_The data_:
---------------

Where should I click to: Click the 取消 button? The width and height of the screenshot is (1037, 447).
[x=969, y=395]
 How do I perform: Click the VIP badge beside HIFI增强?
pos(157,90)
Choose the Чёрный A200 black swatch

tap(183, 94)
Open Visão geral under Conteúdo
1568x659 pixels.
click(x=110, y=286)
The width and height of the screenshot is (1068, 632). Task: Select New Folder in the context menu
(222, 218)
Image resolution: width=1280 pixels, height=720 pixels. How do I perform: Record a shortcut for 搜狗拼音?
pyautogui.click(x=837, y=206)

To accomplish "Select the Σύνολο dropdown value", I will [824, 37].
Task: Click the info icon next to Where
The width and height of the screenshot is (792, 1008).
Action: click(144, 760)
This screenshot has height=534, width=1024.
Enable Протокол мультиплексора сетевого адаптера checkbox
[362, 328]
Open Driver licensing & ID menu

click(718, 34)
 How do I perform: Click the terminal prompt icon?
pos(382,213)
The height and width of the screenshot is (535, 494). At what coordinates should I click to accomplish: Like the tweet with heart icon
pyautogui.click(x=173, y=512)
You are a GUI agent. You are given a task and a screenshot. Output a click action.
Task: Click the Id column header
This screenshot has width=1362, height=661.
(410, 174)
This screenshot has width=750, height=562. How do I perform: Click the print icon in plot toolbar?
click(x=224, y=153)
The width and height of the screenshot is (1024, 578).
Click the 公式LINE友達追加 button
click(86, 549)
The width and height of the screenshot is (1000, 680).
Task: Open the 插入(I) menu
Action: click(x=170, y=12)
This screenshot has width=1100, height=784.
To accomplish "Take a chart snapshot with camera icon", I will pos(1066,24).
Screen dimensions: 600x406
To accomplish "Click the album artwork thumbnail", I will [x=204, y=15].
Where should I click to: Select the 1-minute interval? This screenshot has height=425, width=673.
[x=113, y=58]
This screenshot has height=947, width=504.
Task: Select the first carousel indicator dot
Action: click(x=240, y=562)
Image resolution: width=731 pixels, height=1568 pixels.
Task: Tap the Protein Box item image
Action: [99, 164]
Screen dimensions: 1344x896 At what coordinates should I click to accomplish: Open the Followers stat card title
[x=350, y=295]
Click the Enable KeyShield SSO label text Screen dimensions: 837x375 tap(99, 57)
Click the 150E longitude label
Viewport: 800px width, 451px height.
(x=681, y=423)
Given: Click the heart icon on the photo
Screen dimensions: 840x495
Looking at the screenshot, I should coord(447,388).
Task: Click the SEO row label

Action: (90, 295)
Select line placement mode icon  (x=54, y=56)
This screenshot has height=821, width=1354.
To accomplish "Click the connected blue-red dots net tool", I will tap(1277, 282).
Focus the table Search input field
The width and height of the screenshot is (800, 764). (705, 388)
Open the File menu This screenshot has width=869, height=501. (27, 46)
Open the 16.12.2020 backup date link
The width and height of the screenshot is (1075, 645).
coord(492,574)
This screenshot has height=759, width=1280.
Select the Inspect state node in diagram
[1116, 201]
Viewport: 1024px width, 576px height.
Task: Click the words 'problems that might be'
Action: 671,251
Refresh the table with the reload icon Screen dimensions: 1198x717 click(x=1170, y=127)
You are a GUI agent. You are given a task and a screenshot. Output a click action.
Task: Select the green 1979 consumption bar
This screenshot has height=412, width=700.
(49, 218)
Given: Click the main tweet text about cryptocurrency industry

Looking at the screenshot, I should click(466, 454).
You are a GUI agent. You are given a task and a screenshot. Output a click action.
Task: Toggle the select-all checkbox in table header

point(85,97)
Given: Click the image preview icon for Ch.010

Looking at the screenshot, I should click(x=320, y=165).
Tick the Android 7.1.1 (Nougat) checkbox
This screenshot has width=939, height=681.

---------------

_Task description_: Identify and extract each line of the listing that contains "will".

_Your solution_:
To accomplish "Select the Σύνολο dropdown value", I will [824, 37].
To accomplish "Take a chart snapshot with camera icon", I will pos(1066,24).
To accomplish "Click the album artwork thumbnail", I will [x=204, y=15].
To accomplish "Click the connected blue-red dots net tool", I will tap(1277, 282).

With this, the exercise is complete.